The first smartphones based on the BlackBerry 10 operating system have been met with a broadly positive response since their official launch yesterday.
At event in New York yesterday, at which Research in Motion also changed its name to BlackBerry, the Canadian company officially unveiled two new devices that use BB10. The Z10 smartphone features an ‘adaptive’ touchscreen keyboard, which learns what users type in order to make future suggestions. The Q10 smartphone pairs a smaller touch screen with a physical ‘QWERTY’ keyboard.
Both devices feature near-field communication (NFC), 1.5Ghz dual core processors with 2GB of RAM, 16GB of storage and an expandable memory slotm and support LTE network services.

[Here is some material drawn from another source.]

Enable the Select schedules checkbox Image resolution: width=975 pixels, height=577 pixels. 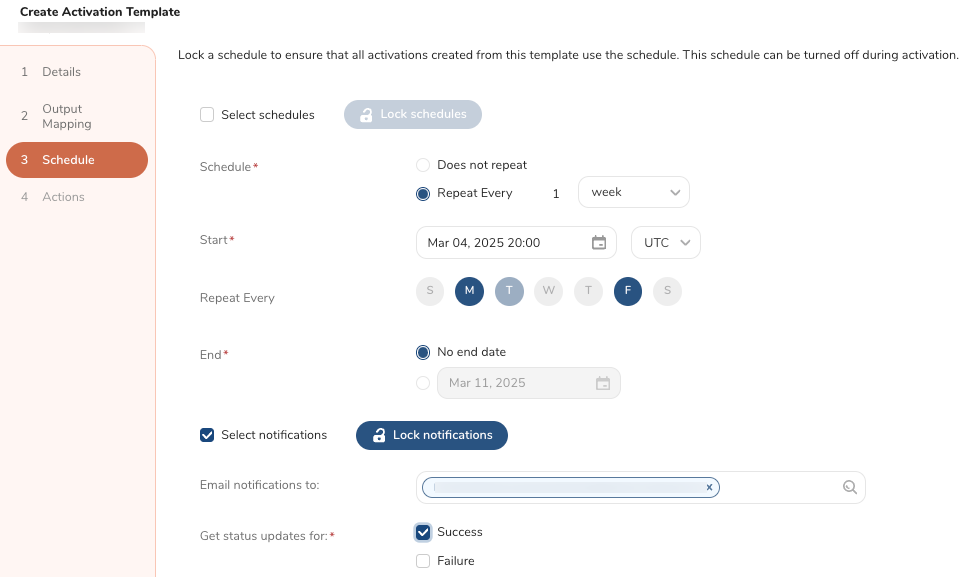207,115
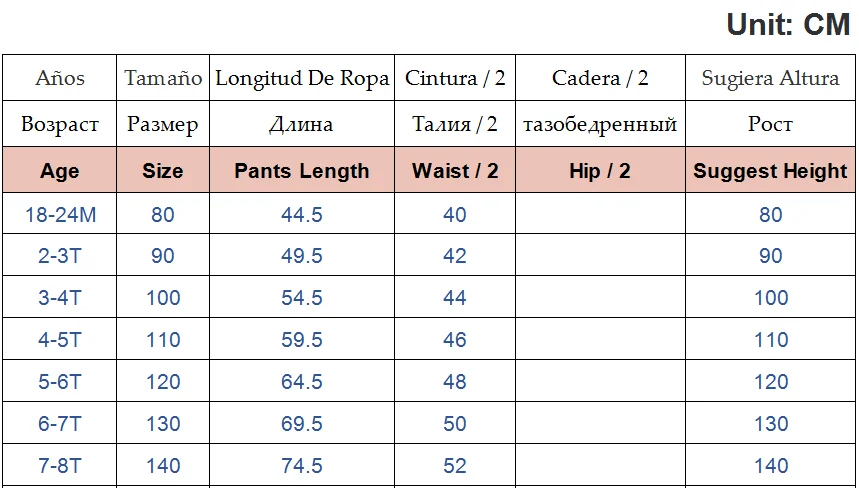Select the 'Años' Spanish header cell
Viewport: 859px width, 488px height.
pyautogui.click(x=60, y=78)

The devices were praised by Forrester Research analyst Thomas Husson. "The new OS brings some very interesting and innovative features," Husson said in an email to Information Age. "The smart contextual prediction keyboard, the BlackBerry Hub, the BlackBerry Balance, as well as the new video chat and screen-sharing functionalities available to BBM users will also offer a seamless and innovative experience to the ‘business execs’, ‘working moms’, and ‘hyperactive teens’ that BlackBerry is targeting."
Ovum analyst Adam Leach said the devices will stand out in crowded smartphone market. "The Blackberry Z10 and Q10 will stand out from the Android masses and look distinct from Apple’s iPhone. The user experience of Blackberry 10 introduces some nice new features but importantly builds on Blackberry’s UI heritage and therefore will certainly appeal to existing Blackberry users.
The Guardian’s technology editor Charles Arthur wrote that the Balance feature, which splits the device into personal and work profiles, was BB10’s "hidden" USP. "It’s very neat, and for the properly paranoid corporate IT chiefs it will be the answer to a prayer," he wrote.
Not everyone was complimentary, however. The Wall Street Journal‘s gadget guru Walt Mossberg criticised the lack of built-in cloud system for syncing or storing data, akin to Apple’s iCloud, Google Drive, or Microsoft’s Skydrive. Mossberg also highlighted the lack of a native printing function, which may prove problematic for business users.
Meanwhile, Ovum questioned whether the devices would be enough to rescue BlackBerry’s business. "Ovum believes that despite a well-designed Blackberry 10 platform, that will certainly attract short-term interest from existing users the company will struggle to appeal to a wider audience and in the long-term will become a niche player in the smartphone market."